■ WORK ORDER ■
Set down all of the entries exactly, leaving nothing out.

■ PROVIDED RECORDS ■
┄┄┄┄┄┄

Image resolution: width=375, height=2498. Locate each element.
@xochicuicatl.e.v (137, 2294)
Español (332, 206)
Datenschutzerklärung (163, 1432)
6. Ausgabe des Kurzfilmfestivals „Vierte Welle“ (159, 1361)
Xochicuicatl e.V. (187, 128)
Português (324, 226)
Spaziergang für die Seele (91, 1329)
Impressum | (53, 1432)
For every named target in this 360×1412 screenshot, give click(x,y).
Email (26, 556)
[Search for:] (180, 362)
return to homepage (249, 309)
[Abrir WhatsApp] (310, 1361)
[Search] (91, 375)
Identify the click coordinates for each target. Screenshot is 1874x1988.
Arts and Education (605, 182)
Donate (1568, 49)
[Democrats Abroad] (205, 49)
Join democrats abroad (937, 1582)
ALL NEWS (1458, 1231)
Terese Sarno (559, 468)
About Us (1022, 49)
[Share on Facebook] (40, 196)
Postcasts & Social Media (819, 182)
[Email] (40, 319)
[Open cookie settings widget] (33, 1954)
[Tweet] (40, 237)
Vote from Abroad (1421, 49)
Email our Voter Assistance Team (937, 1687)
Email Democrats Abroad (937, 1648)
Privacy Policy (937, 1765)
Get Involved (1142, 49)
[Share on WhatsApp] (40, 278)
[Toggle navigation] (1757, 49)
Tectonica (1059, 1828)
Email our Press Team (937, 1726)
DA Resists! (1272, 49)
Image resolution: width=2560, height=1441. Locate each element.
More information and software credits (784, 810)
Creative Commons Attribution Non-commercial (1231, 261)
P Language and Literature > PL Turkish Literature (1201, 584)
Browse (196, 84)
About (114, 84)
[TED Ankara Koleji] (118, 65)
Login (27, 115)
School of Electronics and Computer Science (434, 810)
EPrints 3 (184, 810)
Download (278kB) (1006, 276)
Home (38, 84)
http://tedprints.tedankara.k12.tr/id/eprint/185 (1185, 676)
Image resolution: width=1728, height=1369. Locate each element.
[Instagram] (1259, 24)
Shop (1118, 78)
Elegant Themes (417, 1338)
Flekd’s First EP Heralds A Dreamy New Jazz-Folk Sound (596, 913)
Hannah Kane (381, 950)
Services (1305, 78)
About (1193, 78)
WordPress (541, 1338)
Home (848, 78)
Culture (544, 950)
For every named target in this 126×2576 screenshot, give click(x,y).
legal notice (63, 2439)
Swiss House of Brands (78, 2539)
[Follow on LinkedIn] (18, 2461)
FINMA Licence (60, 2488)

┄┄┄┄┄┄

■ EXERCISE RESULT ■
Image resolution: width=375, height=2498. Locate each element.
@xochicuicatl.e.v (137, 2294)
Español (332, 206)
Datenschutzerklärung (163, 1432)
6. Ausgabe des Kurzfilmfestivals „Vierte Welle“ (159, 1361)
Xochicuicatl e.V. (187, 128)
Português (324, 226)
Spaziergang für die Seele (91, 1329)
Impressum | (53, 1432)
For every named target in this 360×1412 screenshot, give click(x,y).
Email (26, 556)
[Search for:] (180, 362)
return to homepage (249, 309)
[Abrir WhatsApp] (310, 1361)
[Search] (91, 375)
Identify the click coordinates for each target. Screenshot is 1874x1988.
Arts and Education (605, 182)
Donate (1568, 49)
[Democrats Abroad] (205, 49)
Join democrats abroad (937, 1582)
ALL NEWS (1458, 1231)
Terese Sarno (559, 468)
About Us (1022, 49)
[Share on Facebook] (40, 196)
Postcasts & Social Media (819, 182)
[Email] (40, 319)
[Open cookie settings widget] (33, 1954)
[Tweet] (40, 237)
Vote from Abroad (1421, 49)
Email our Voter Assistance Team (937, 1687)
Email Democrats Abroad (937, 1648)
Privacy Policy (937, 1765)
Get Involved (1142, 49)
[Share on WhatsApp] (40, 278)
[Toggle navigation] (1757, 49)
Tectonica (1059, 1828)
Email our Press Team (937, 1726)
DA Resists! (1272, 49)
Image resolution: width=2560, height=1441. Locate each element.
More information and software credits (784, 810)
Creative Commons Attribution Non-commercial (1231, 261)
P Language and Literature > PL Turkish Literature (1201, 584)
Browse (196, 84)
About (114, 84)
[TED Ankara Koleji] (118, 65)
Login (27, 115)
School of Electronics and Computer Science (434, 810)
EPrints 3 (184, 810)
Download (278kB) (1006, 276)
Home (38, 84)
http://tedprints.tedankara.k12.tr/id/eprint/185 (1185, 676)
Image resolution: width=1728, height=1369. Locate each element.
[Instagram] (1259, 24)
Shop (1118, 78)
Elegant Themes (417, 1338)
Flekd’s First EP Heralds A Dreamy New Jazz-Folk Sound (596, 913)
Hannah Kane (381, 950)
Services (1305, 78)
About (1193, 78)
WordPress (541, 1338)
Home (848, 78)
Culture (544, 950)
For every named target in this 126×2576 screenshot, give click(x,y).
legal notice (63, 2439)
Swiss House of Brands (78, 2539)
[Follow on LinkedIn] (18, 2461)
FINMA Licence (60, 2488)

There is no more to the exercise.